Give only the number of rows below that contain the string "screenshot". Case counts.

>> begin

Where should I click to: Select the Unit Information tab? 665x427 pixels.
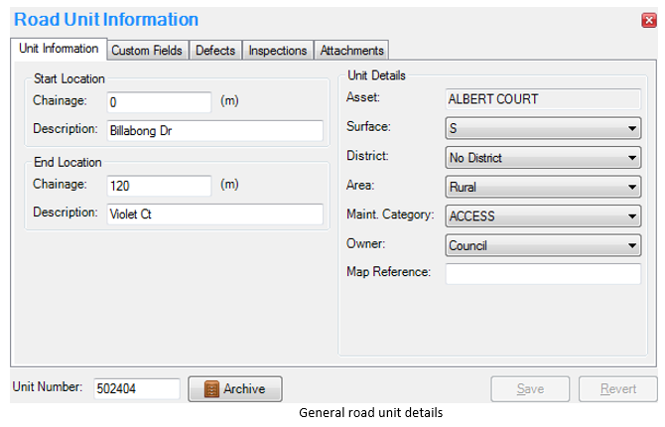point(59,49)
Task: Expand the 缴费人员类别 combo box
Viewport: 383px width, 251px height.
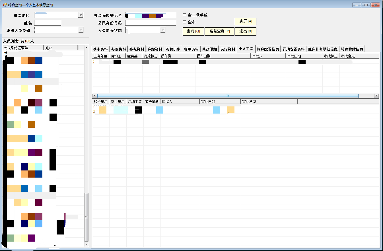Action: (81, 30)
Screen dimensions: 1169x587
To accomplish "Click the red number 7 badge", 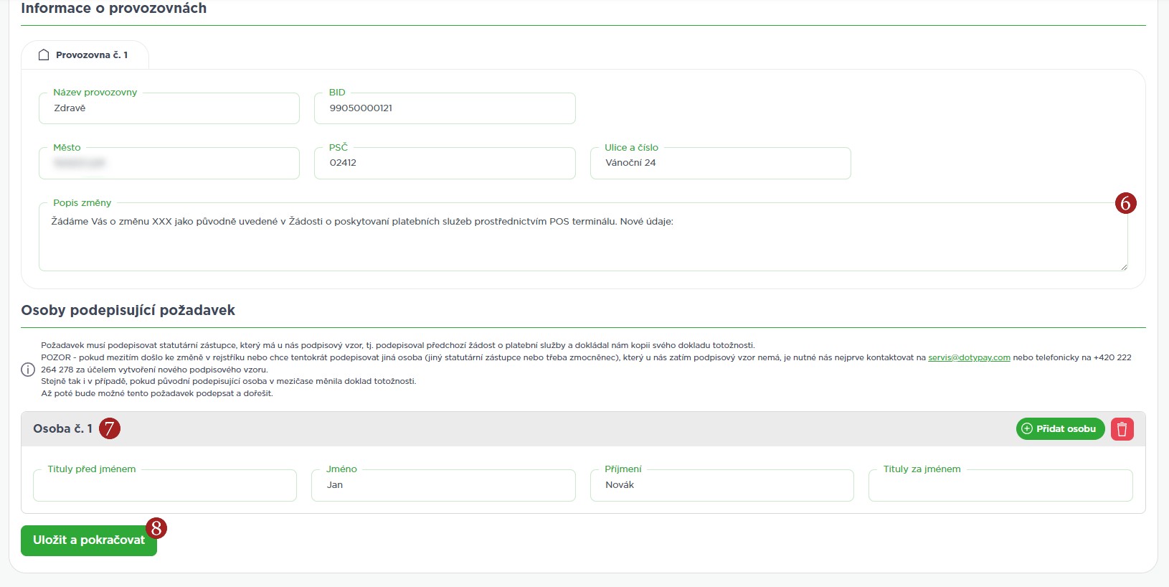I will (x=110, y=429).
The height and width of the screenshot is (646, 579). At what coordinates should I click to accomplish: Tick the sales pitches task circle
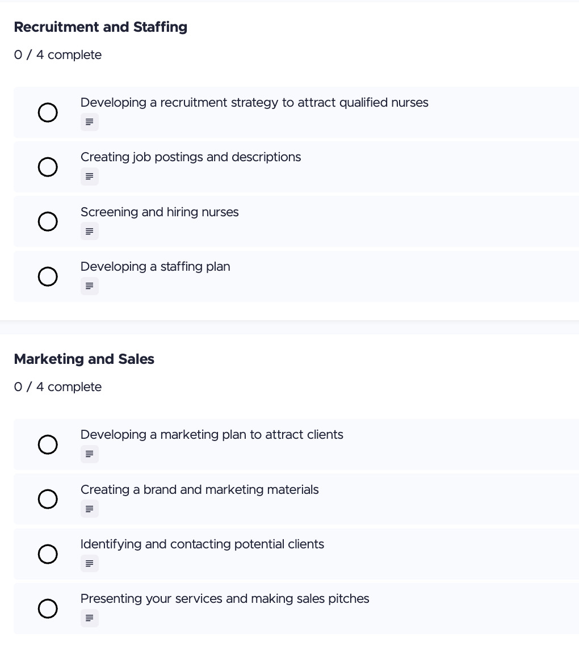(48, 609)
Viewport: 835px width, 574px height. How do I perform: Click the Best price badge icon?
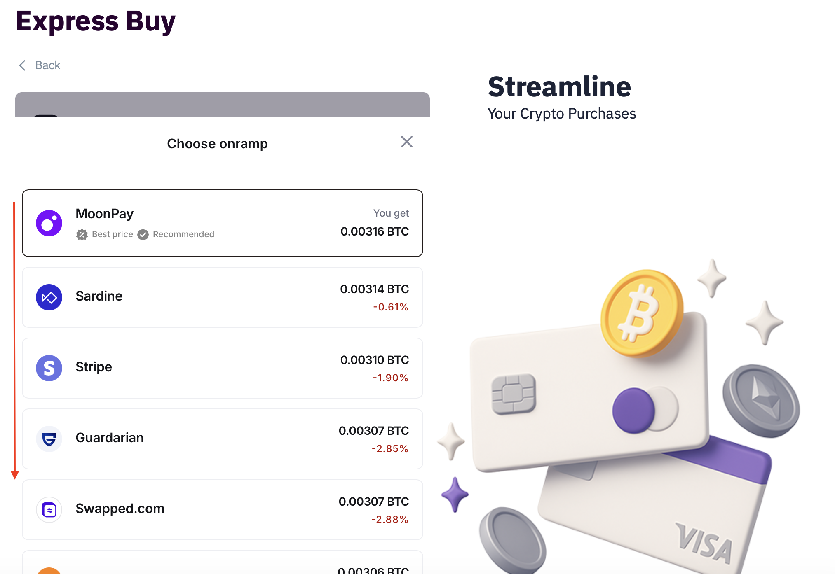tap(82, 235)
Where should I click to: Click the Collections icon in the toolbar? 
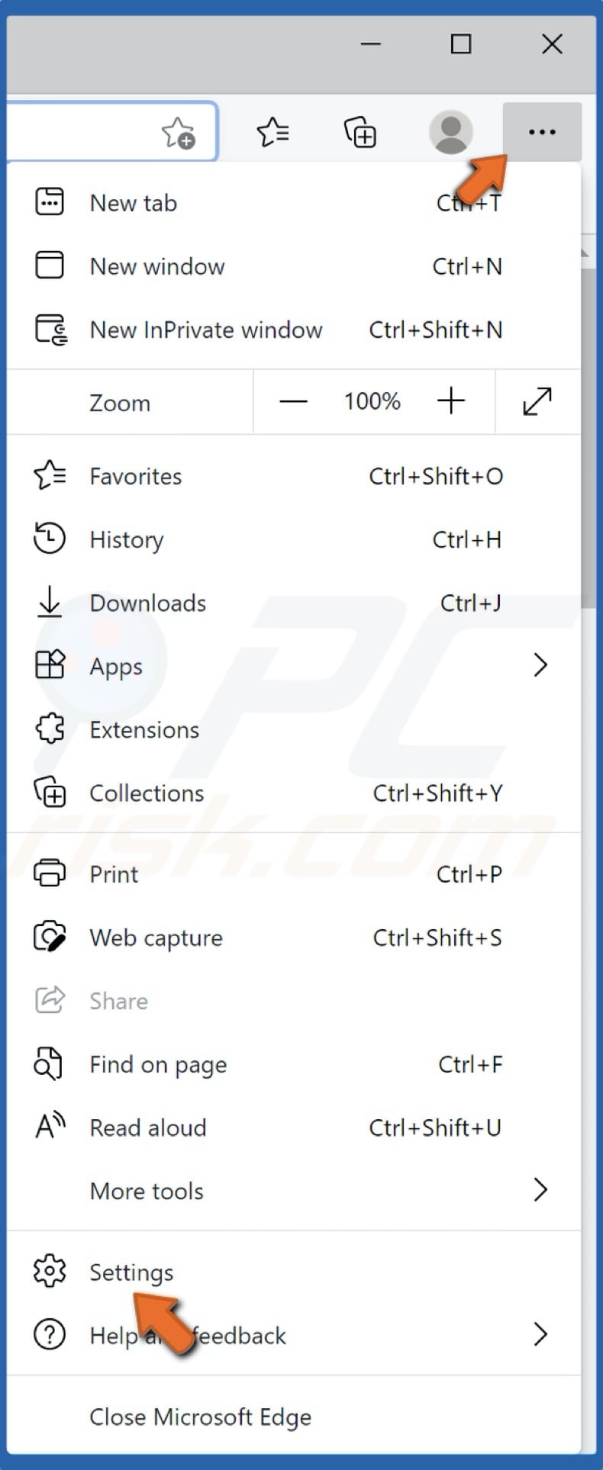[360, 131]
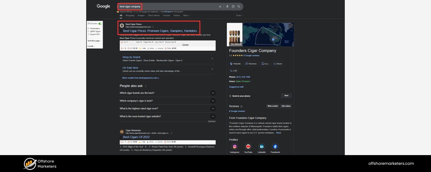431x172 pixels.
Task: Click Export CSV in the SEOquake sidebar
Action: [95, 34]
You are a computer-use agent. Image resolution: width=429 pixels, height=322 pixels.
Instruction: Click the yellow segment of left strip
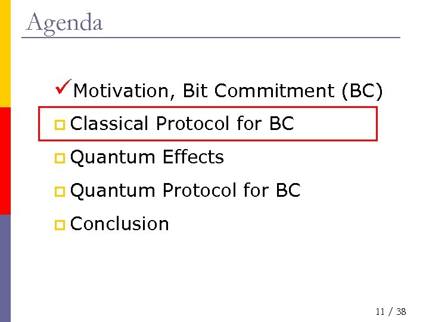pyautogui.click(x=5, y=54)
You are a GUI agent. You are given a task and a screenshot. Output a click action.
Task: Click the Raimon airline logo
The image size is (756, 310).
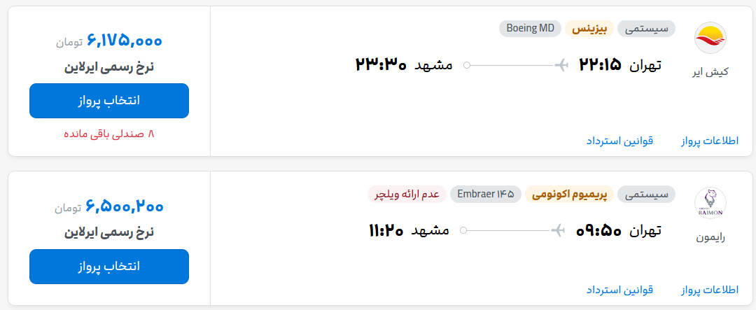click(711, 203)
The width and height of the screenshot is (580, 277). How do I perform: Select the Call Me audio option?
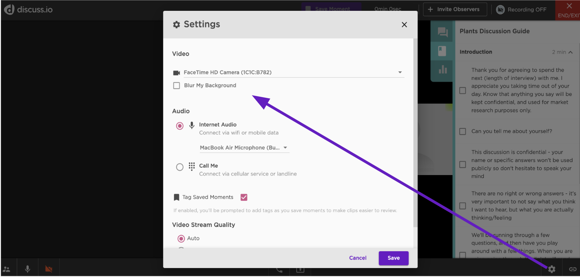tap(180, 167)
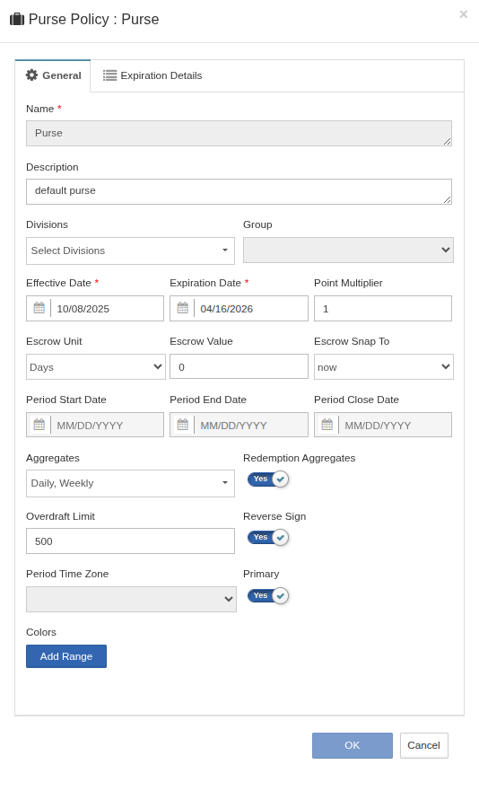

>> end

* _Output below_
3